On a warm July evening I watch mist rise from the river and disappear before it reaches the trees. Vapor does not announce its leaving. It simply thins, spreads, and becomes part of the air we breathe. There is no drama in its vanishing, only a quiet return to something larger.

I have been thinking about how much of life follows the same pattern. Plans, worries, even the sharpest joys, eventually lose their distinct shape. What felt solid at noon often feels weightless by dusk. Rather than fighting this, I am learning to notice the beauty in things that do not last.

## The Space Left Behind

When vapor lifts, it leaves the view clearer. The opposite bank of the river appears again, the hills regain their edges. Absence creates room. I wonder how often I have mistaken permanence for value, when the most meaningful moments were the ones that passed through me and moved on.

A childhood memory of my grandfather smoking his pipe on the porch comes to mind. The smoke would curl upward and vanish against the evening sky. He never tried to hold it. He simply sat inside the scent of cherry tobacco and the sound of crickets, content that both would fade in their time.

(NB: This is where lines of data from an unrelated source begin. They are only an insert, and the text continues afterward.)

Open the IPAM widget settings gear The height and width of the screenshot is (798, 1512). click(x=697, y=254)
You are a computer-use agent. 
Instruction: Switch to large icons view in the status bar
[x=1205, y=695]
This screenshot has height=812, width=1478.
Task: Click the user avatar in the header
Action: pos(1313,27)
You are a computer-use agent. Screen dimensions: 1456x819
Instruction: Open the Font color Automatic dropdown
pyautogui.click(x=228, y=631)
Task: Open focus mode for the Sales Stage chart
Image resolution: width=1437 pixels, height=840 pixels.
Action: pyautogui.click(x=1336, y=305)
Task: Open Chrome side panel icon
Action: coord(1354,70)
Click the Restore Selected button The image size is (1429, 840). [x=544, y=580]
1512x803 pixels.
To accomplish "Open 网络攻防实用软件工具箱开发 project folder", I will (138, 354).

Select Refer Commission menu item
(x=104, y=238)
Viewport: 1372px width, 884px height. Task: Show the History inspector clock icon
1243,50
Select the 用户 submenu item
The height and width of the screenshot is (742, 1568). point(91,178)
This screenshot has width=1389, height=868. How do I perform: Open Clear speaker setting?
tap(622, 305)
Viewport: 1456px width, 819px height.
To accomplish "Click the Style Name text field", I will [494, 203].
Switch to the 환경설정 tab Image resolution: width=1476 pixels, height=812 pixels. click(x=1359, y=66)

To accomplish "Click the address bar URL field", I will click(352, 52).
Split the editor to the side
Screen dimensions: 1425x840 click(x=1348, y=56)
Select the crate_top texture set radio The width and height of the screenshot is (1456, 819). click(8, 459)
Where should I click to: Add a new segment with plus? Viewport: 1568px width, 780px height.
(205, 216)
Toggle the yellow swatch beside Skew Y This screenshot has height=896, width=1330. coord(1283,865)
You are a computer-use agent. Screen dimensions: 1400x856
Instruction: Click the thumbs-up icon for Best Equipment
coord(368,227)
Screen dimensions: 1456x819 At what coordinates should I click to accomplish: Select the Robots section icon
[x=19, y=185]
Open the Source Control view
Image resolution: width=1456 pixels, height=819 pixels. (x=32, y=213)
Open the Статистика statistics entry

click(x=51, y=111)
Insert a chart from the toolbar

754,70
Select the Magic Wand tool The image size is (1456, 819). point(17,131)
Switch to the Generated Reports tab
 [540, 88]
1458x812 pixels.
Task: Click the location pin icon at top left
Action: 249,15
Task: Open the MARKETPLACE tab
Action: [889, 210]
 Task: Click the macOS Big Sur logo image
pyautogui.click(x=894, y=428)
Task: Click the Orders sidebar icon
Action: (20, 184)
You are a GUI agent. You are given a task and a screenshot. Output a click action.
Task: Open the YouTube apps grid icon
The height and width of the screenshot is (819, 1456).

That acceptance felt like wisdom even then.

## Learning to Let Go

- Notice what is here now without grasping
- Allow thoughts and feelings to rise and fall
- Trust that what matters will leave its trace

The river keeps moving. The air keeps receiving. Nothing is wasted. Vapor shows us that departure can be gentle, that dissolution can be honest, and that everything, in the end, finds its way into something else.